Na mesma linha, o Ministério das Relações Exteriores da UE enfatizou a validade do princípio "um país, dois sistemas" e da Lei Básica de Macau, ambos regidos pelo respeito aos direitos humanos e às liberdades fundamentais.
"É essencial que os direitos e liberdades protegidos dos residentes de Macau continuem a ser plenamente respeitados de acordo com a Lei Básica de Macau, a Declaração Conjunta Sino-Portuguesa de 1987 e os compromissos assumidos por Macau no âmbito do Pacto Internacional sobre os Direitos Civis e Políticos", afirma a carta.
As autoridades chinesas, por sua vez, rejeitaram categoricamente as acusações que lhes foram feitas por Bruxelas e salientaram que "os assuntos de Macau são assuntos puramente internos da China e não admitem interferência externa".
"Expressamos nossa profunda insatisfação e forte oposição à declaração da UE sobre a aplicação rigorosa da lei (...). A aplicação pelo governo da RAE de Macau da Lei de Segurança Nacional contra atos de conluio com forças estrangeiras hostis e que colocam em risco a segurança nacional é legalmente justificada, razoável e está de acordo com o direito internacional, e é irrepreensível", disse o porta-voz da missão da China na UE em uma declaração divulgada pela mídia estatal.

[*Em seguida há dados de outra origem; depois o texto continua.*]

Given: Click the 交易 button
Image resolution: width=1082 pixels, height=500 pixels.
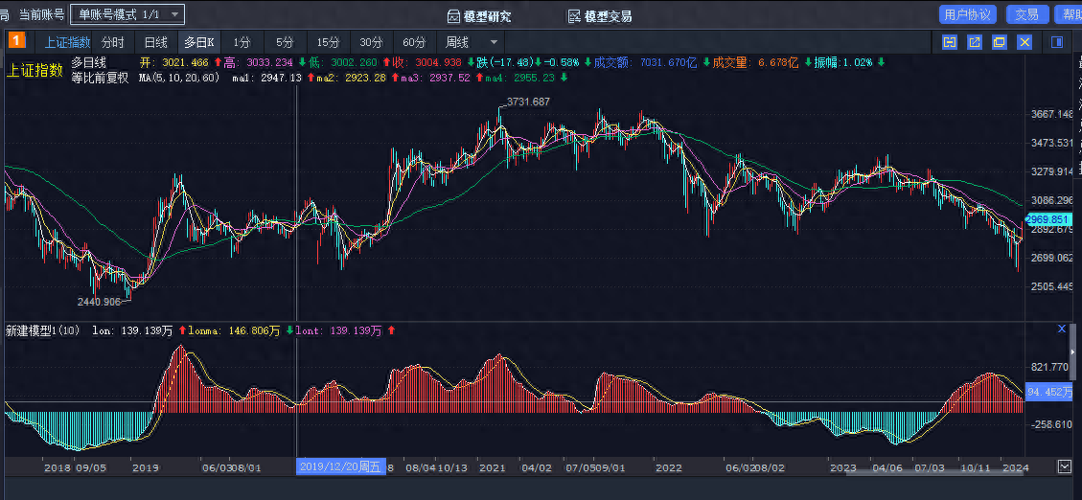Looking at the screenshot, I should [x=1026, y=14].
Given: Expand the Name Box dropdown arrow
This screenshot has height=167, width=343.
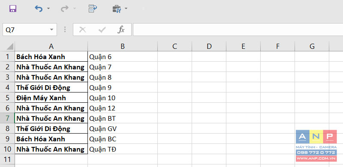Looking at the screenshot, I should pos(51,30).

Em relação ao exposto acima, o porta-voz da missão chinesa censurou a UE por "não ter o direito" de fazer tais "comentários irresponsáveis" e exigiu que a UE-27 respeitasse "as regras básicas que regem as relações internacionais, a soberania da China e o estado de direito em Macau", o que implica necessariamente "deixar imediatamente de interferir nos assuntos de Macau e nos assuntos internos da China".